TASK TO COMPLETE: An exact copy of every entry is the answer here, with no pictures.

↓↓↓

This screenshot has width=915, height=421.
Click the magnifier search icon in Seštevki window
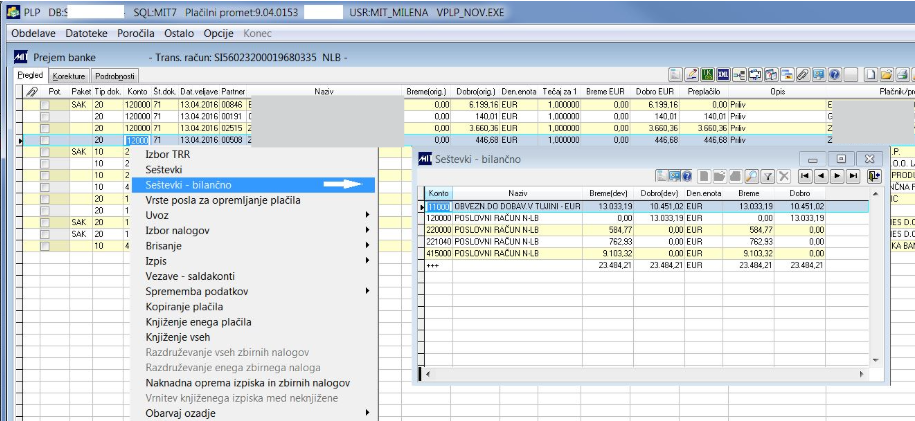click(x=752, y=175)
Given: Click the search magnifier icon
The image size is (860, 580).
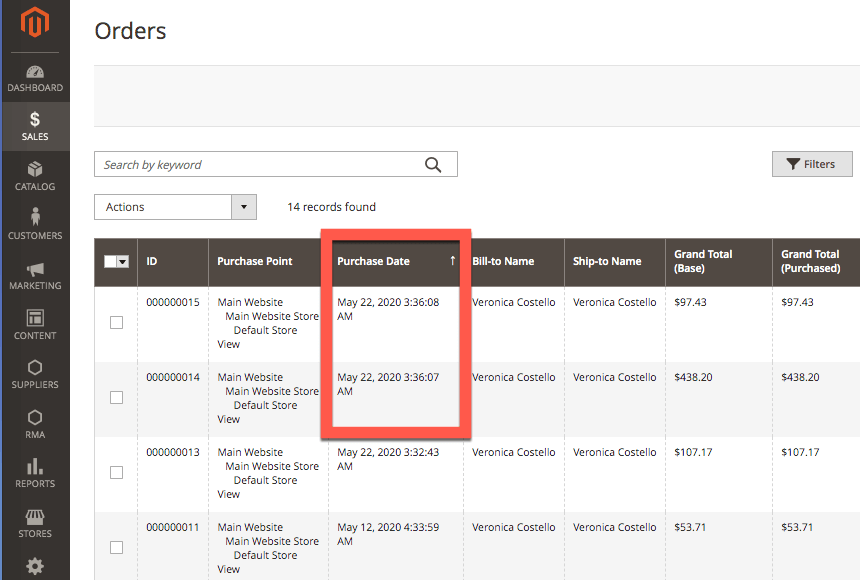Looking at the screenshot, I should click(x=433, y=165).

↑↑↑

OUTPUT FOR THIS TASK:
This screenshot has width=915, height=421.
Click the magnifier search icon in Seštevki window
click(x=752, y=175)
Given: Click the search magnifier icon
The image size is (860, 580).
Looking at the screenshot, I should click(x=433, y=165).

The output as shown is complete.